The broad set of applications for transformer AI technology makes a general assessment of the "success" or maturity of the technology virtually impossible. It will be good at some things and terrible at others. When this is combined with the literally unlimited promise of AI it will be especially challenging for technology leaders to identify which AI investments will prove valuable to their technology teams and organisations.

In the near term it's clear that AI's primary role in the software engineering domain will be as an assistant. This productivity boost will allow engineers to focus on the "high-value work" including interfacing with business stakeholders to better understand business challenges.
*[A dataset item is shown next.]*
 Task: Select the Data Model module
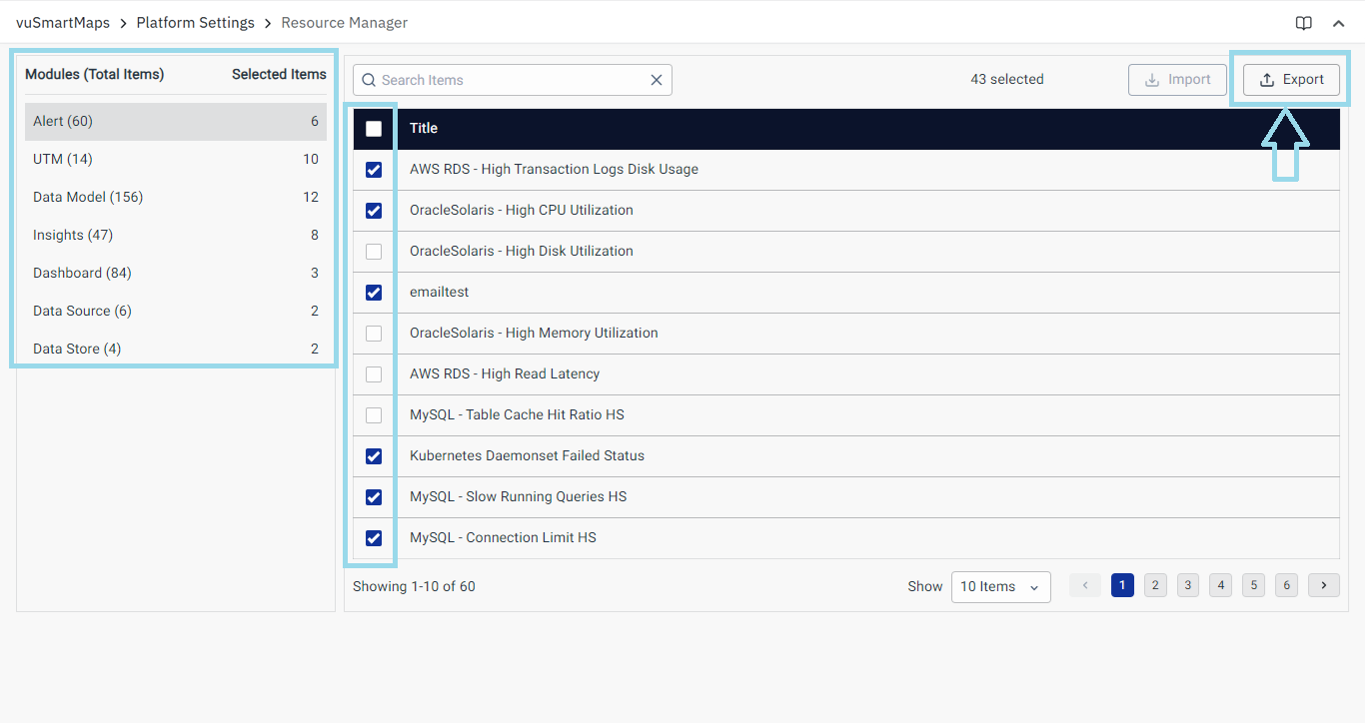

They will then use their intuition and experience to guide AI-based tools to the desired outcomes.

Thankfully there's no apparent limit to this high-value work. As the AI boon itself is showing, there is an insatiable appetite for software, driven by technology developments which were unimaginable only five years ago. The majority of proven use cases for enterprise AI are firmly within the reach of generalist software engineers.

So we're all good then?

I don't believe generative AI presents any greater "threat" to software engineering than it does for most other careers. Low-level, monotonous work such as some coding is ripe for disruption – but that's the way it's always been and there's a seemingly unlimited supply of increasingly higher-valued work.

Successful software engineers require a broad set of communication, reasoning and critical thinking skills. By the time AI gains these skills the impacts will be felt by everyone, in all careers. Predictions vary greatly on if and when this might happen. In the meantime I'm going to enjoy being a software engineer.